> [EXERCISE OBJECTIVE]: Scan the listing below for the word "size", then copy each line that has it.

> [INPUT RECORDS]:
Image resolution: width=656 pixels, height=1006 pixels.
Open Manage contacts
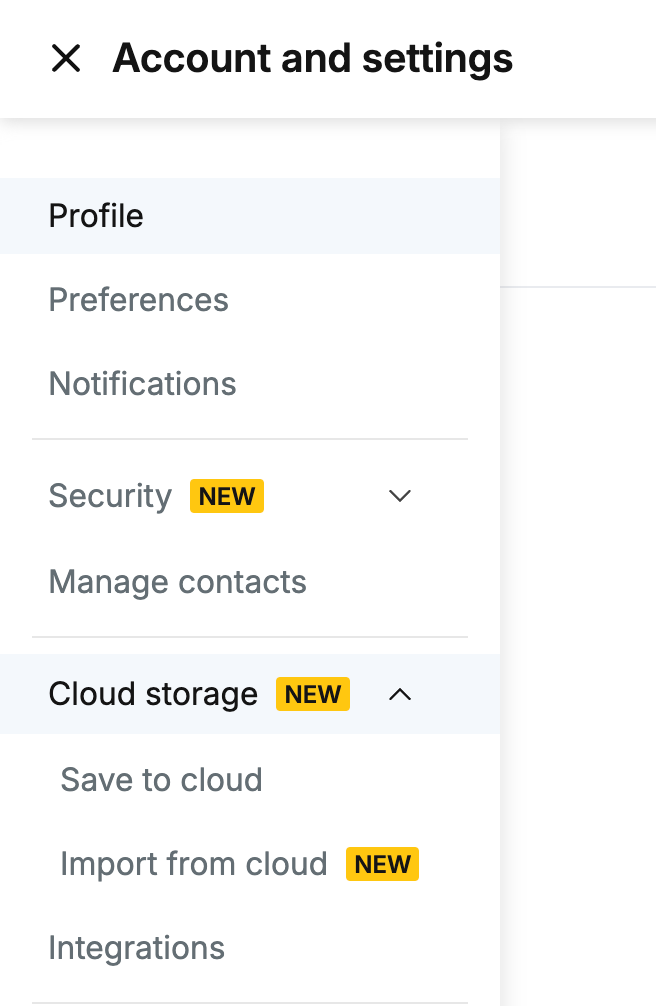tap(178, 582)
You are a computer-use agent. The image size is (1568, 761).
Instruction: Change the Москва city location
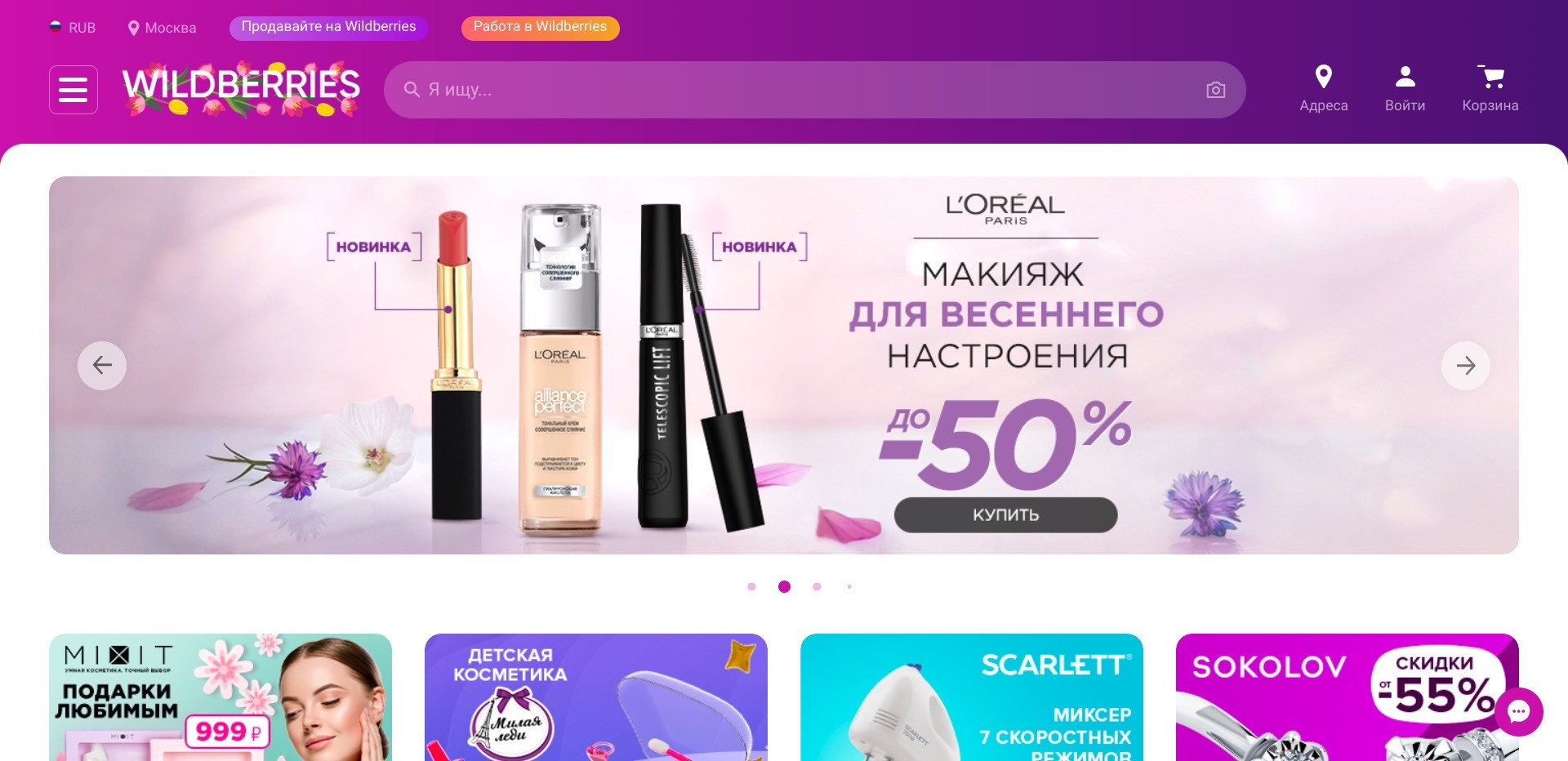click(x=162, y=28)
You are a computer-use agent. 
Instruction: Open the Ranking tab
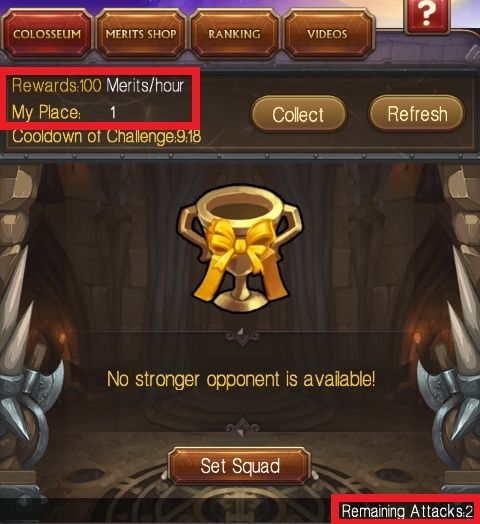(x=234, y=34)
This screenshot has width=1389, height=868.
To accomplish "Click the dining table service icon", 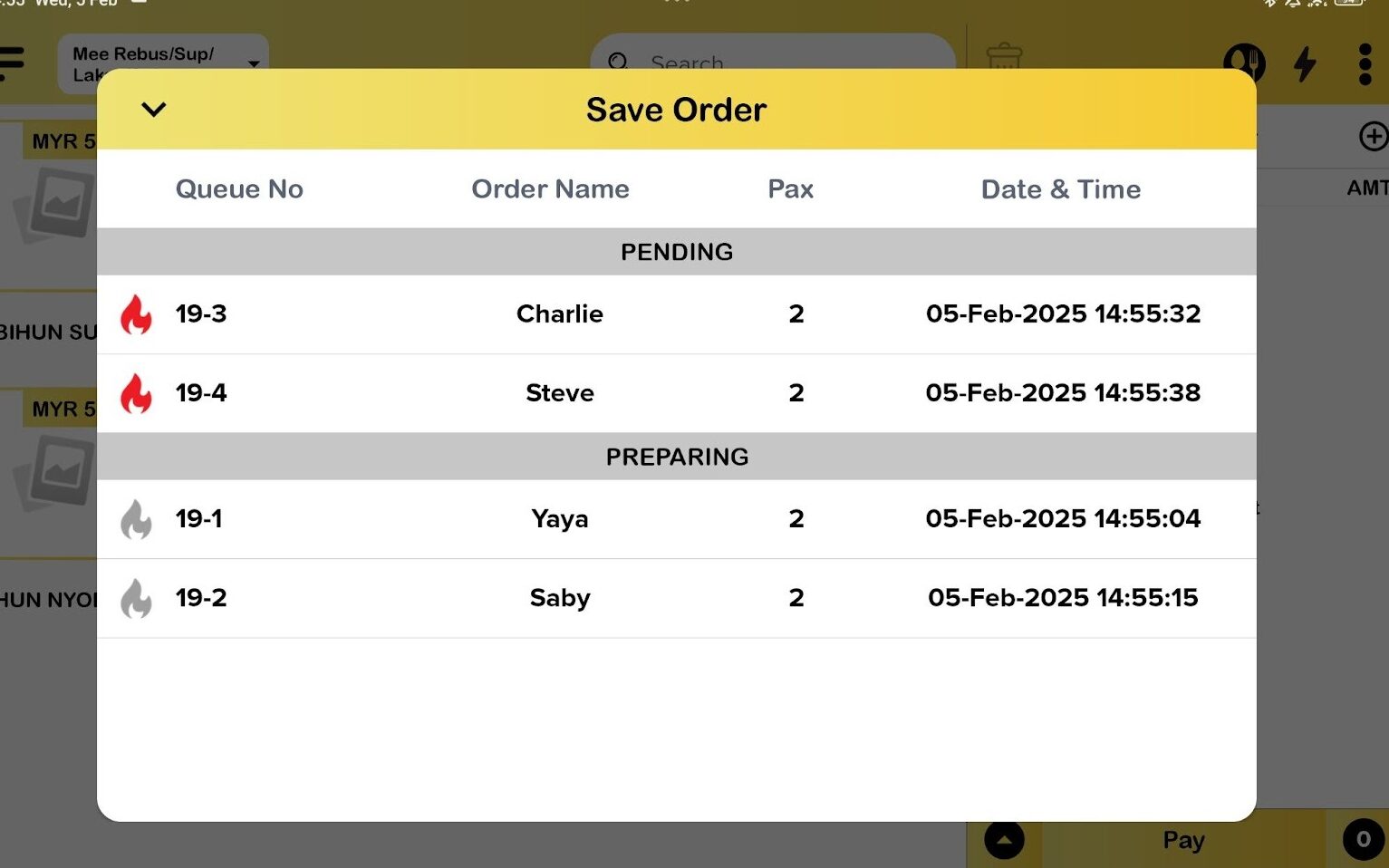I will pyautogui.click(x=1244, y=62).
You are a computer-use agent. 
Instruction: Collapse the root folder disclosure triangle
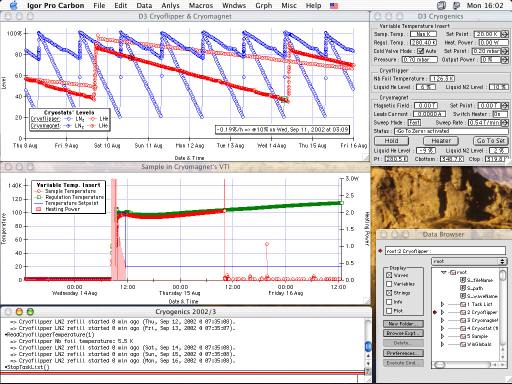(443, 272)
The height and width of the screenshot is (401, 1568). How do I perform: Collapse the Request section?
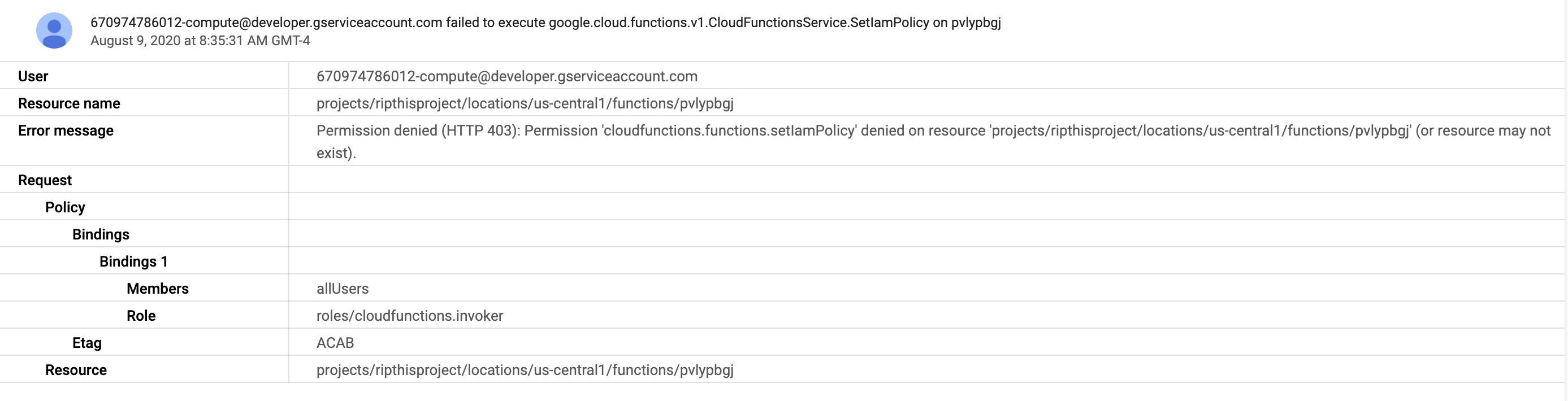pos(45,180)
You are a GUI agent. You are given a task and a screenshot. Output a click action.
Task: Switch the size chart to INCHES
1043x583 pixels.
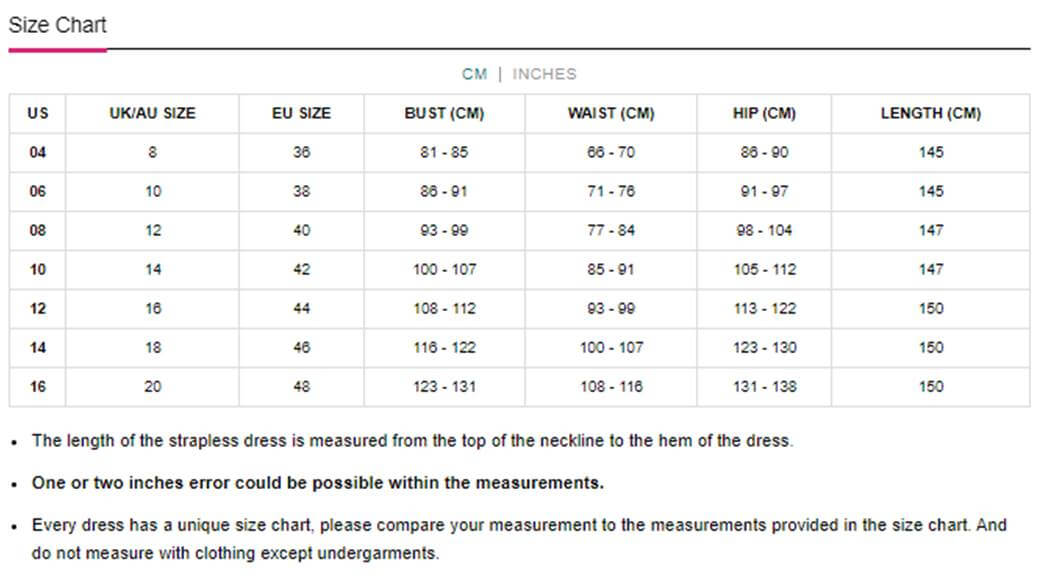point(544,74)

> [ANSWER BELOW]:
You are a computer-use agent. The image size is (1568, 761).
Task: Switch the size chart to INCHES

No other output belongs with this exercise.